Stored records:

* * * * * * *

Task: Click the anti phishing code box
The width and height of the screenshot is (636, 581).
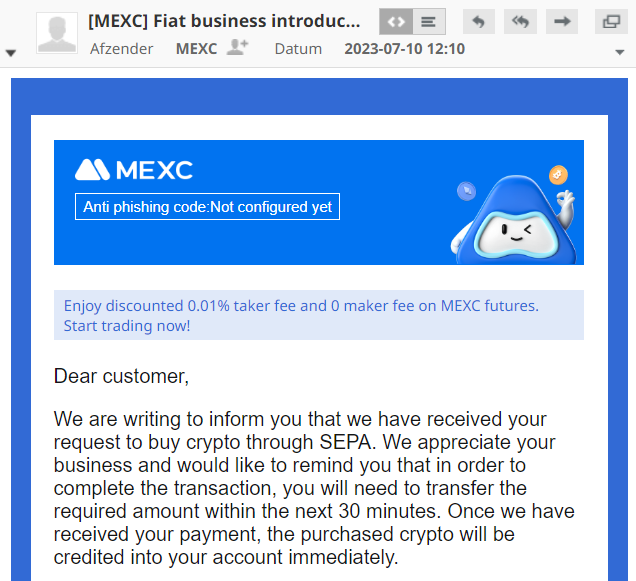Action: (208, 207)
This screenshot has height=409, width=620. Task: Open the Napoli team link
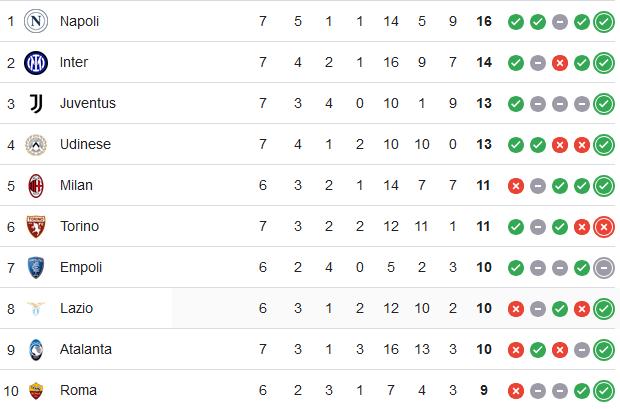click(79, 21)
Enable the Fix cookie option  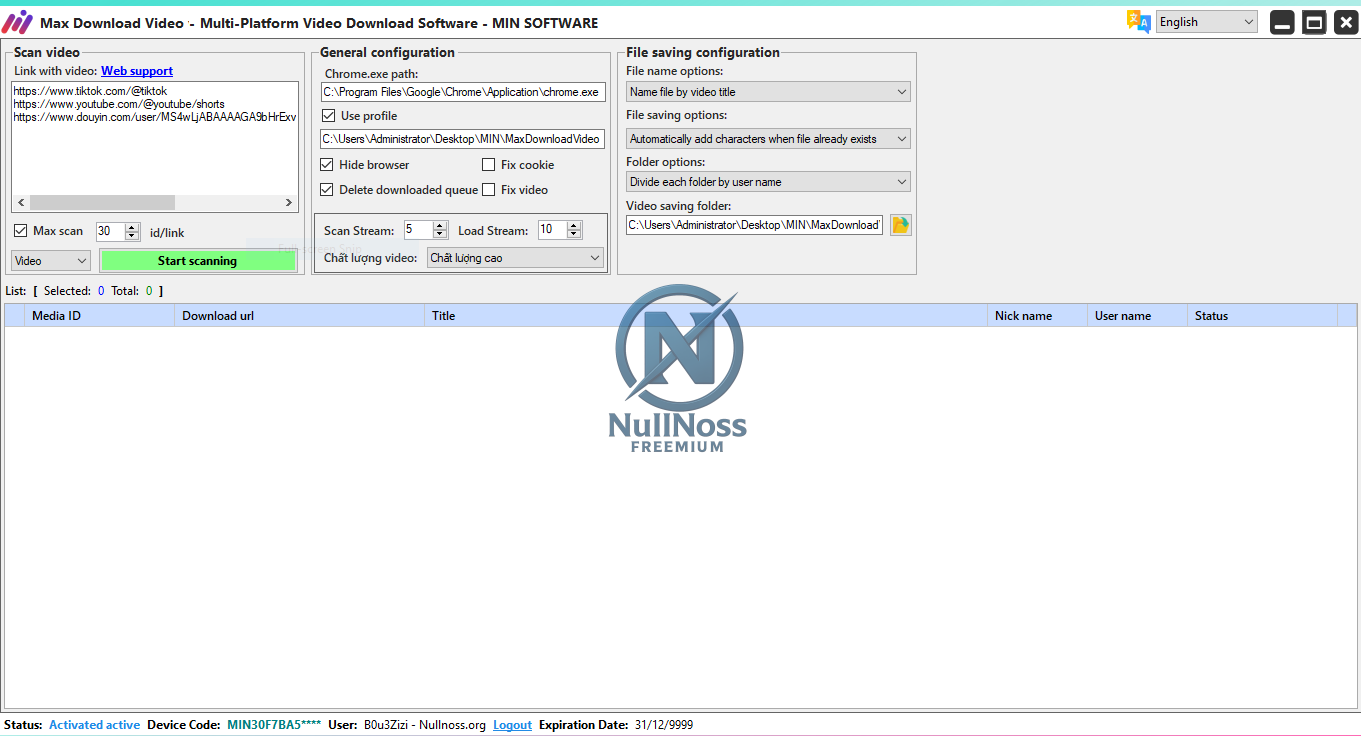pos(489,164)
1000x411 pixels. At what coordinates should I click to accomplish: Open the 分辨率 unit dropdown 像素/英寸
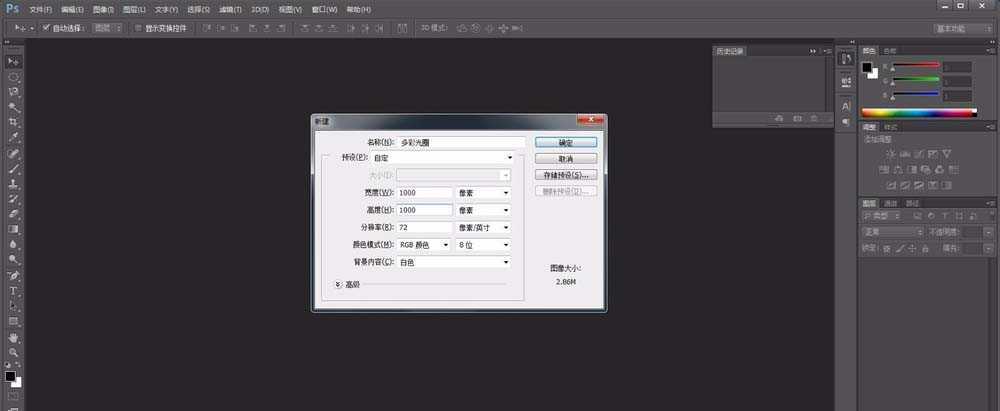click(484, 227)
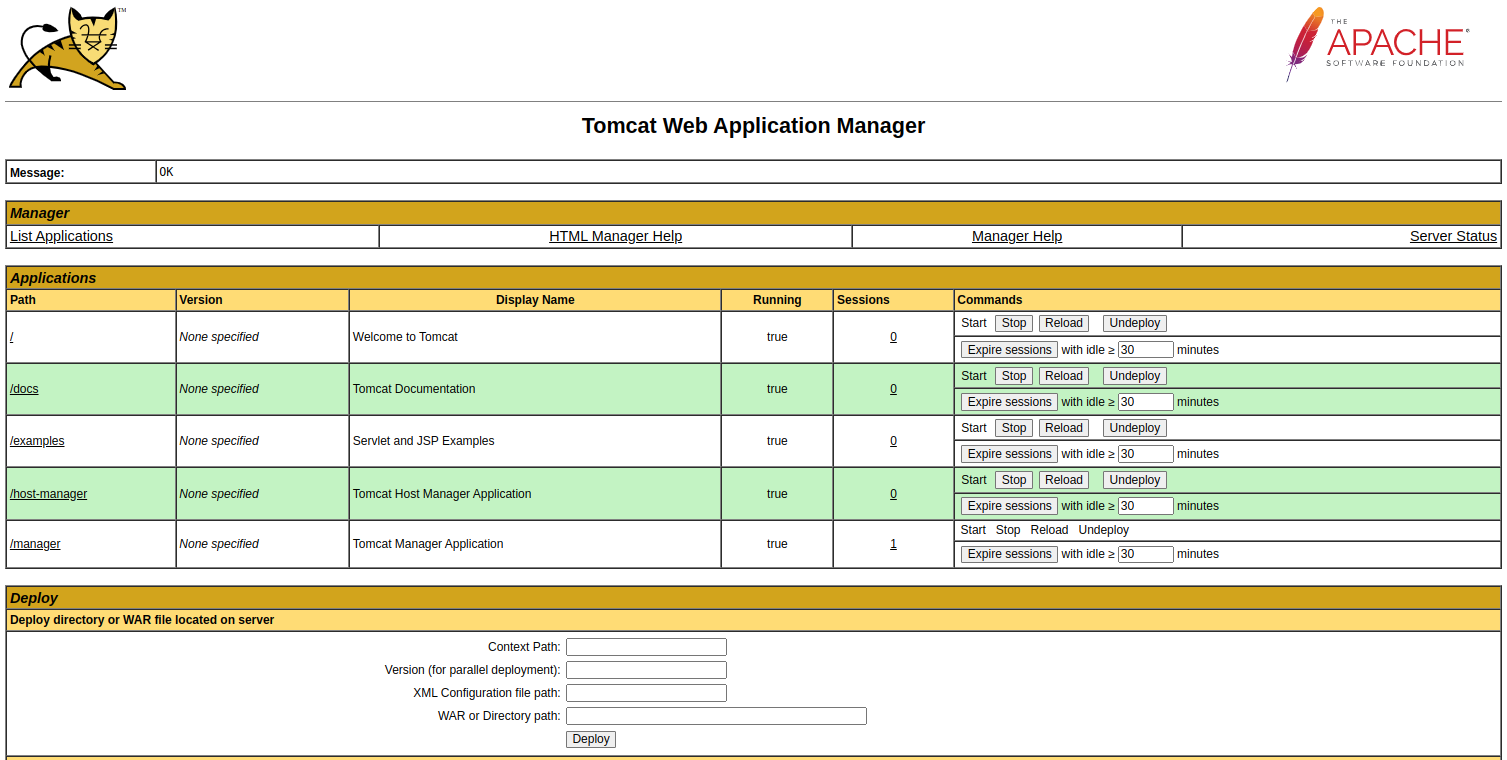The height and width of the screenshot is (760, 1507).
Task: Reload the /examples application
Action: [1063, 428]
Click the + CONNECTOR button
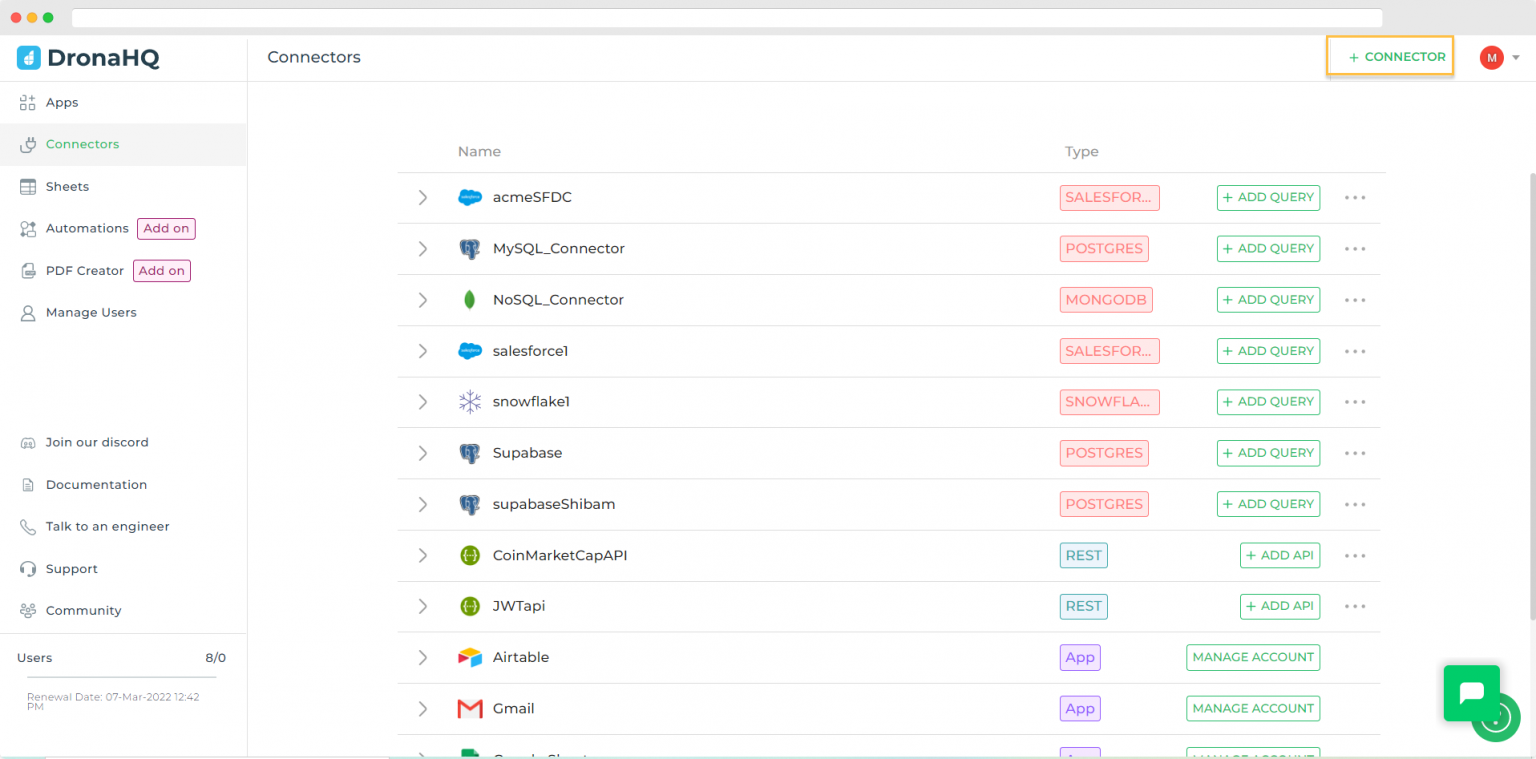This screenshot has width=1536, height=759. [x=1390, y=56]
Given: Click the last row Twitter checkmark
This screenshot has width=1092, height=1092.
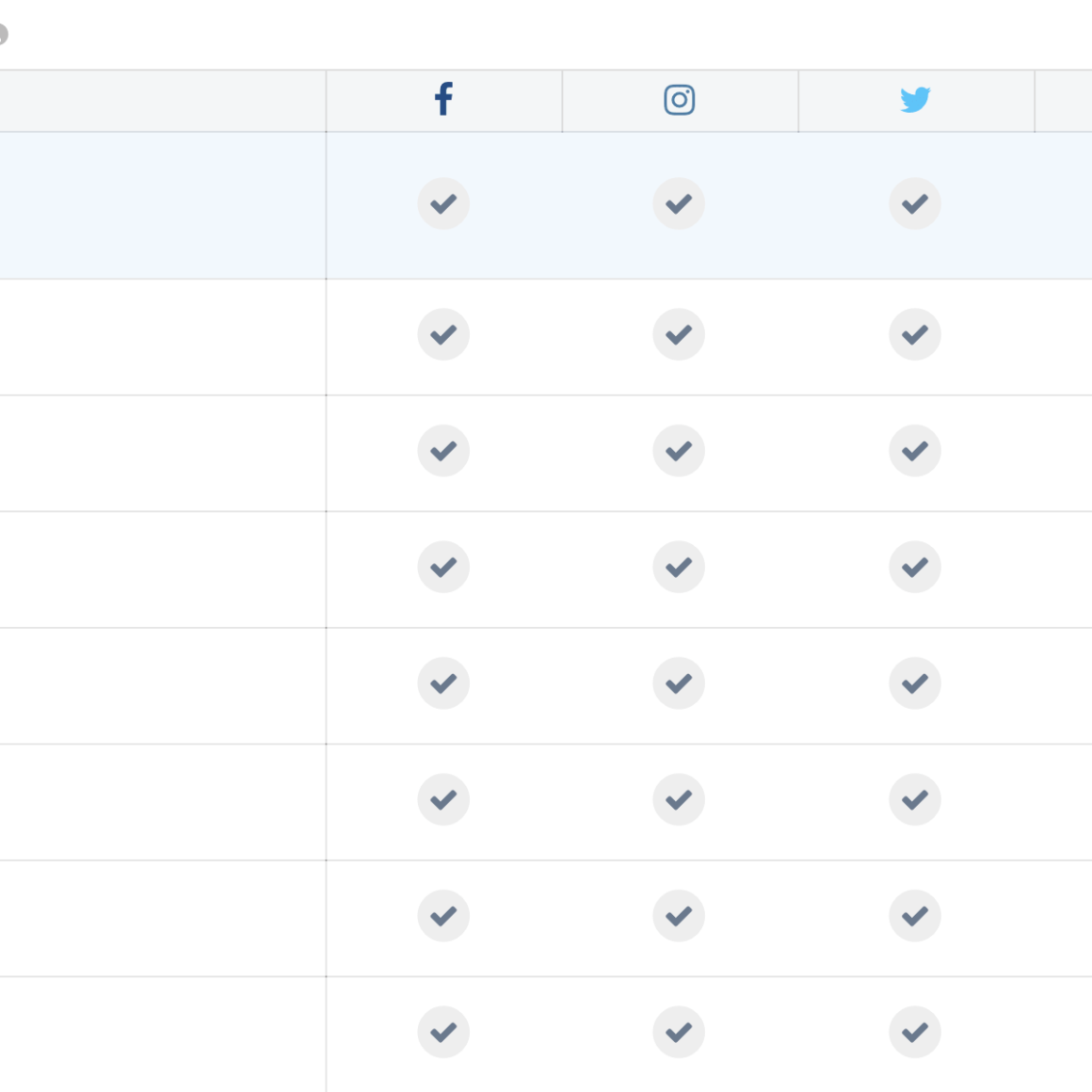Looking at the screenshot, I should tap(915, 1032).
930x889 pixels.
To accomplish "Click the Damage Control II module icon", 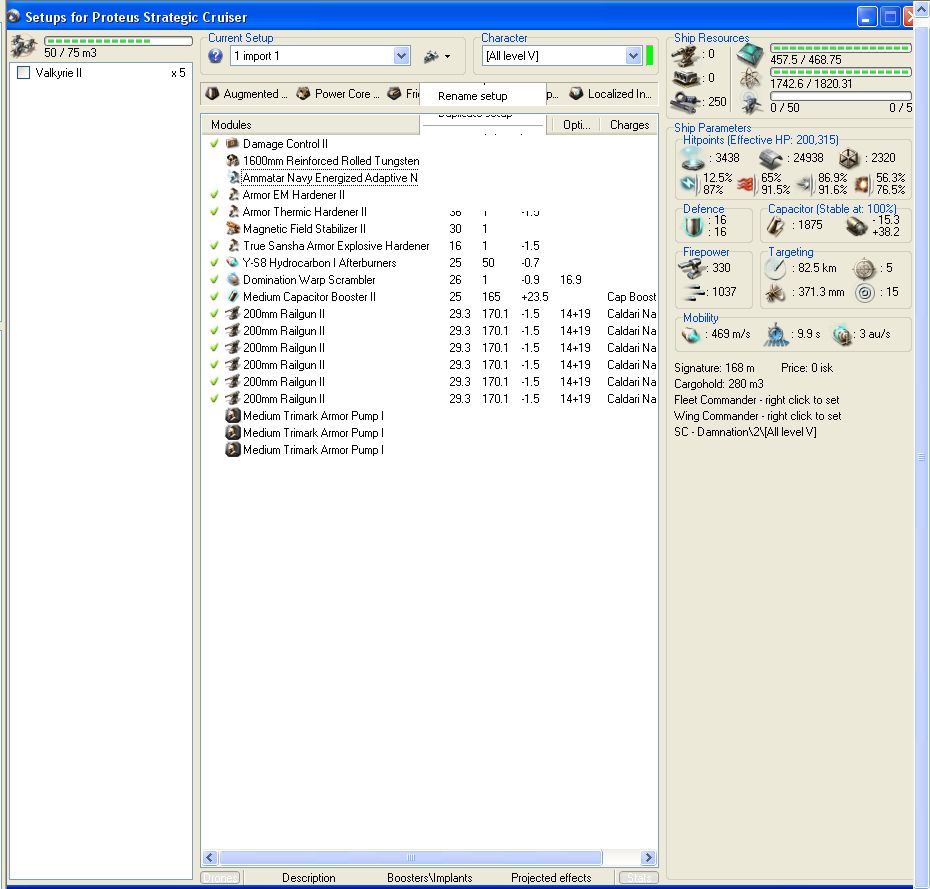I will 232,144.
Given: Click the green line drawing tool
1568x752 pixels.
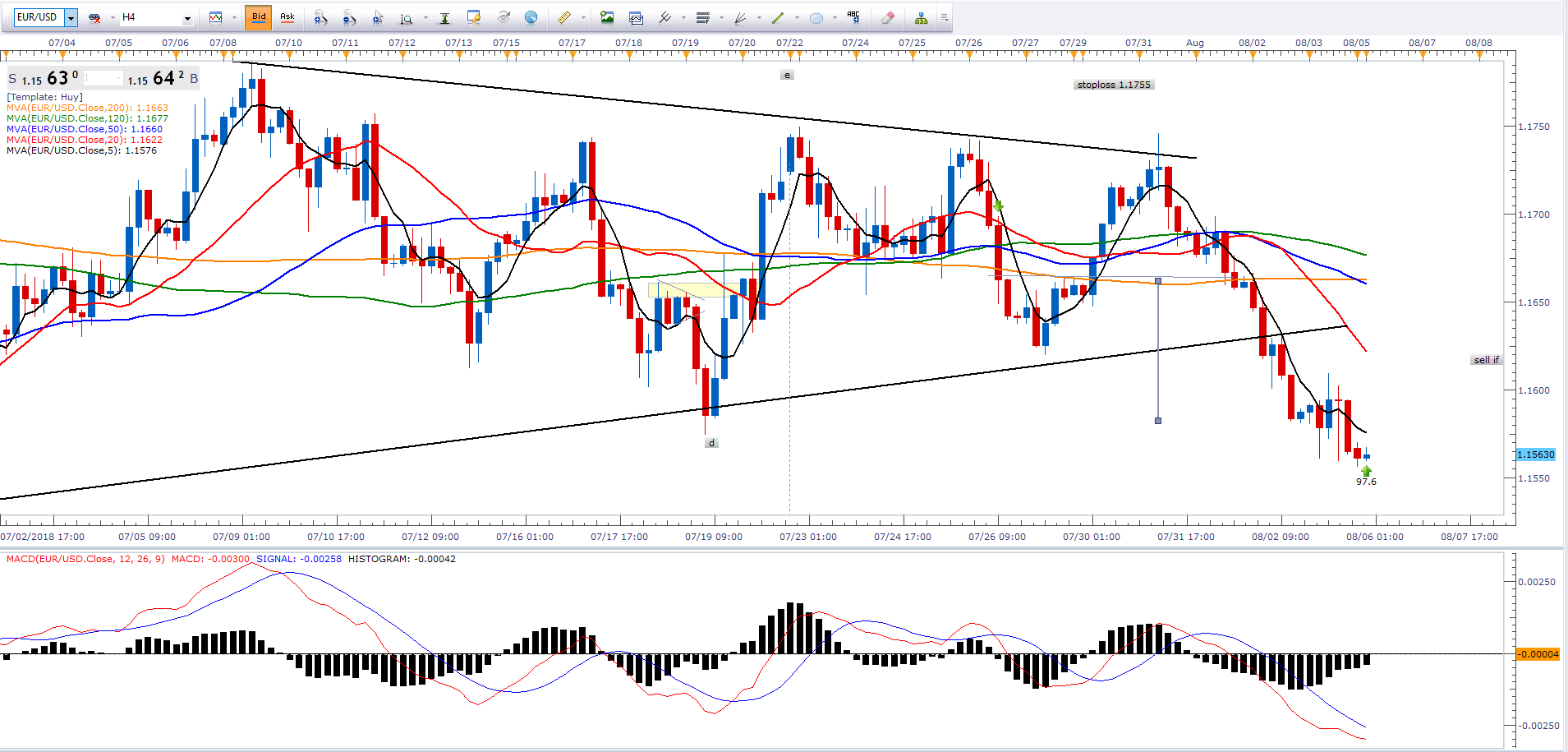Looking at the screenshot, I should (778, 17).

* * * * * * *

Exercise brief: Please print the lines from the one holding "Given: Click the green line drawing tool" through the end of the records above, unchanged and with the pictures left out.

Output:
Given: Click the green line drawing tool
1568x752 pixels.
Looking at the screenshot, I should (778, 17).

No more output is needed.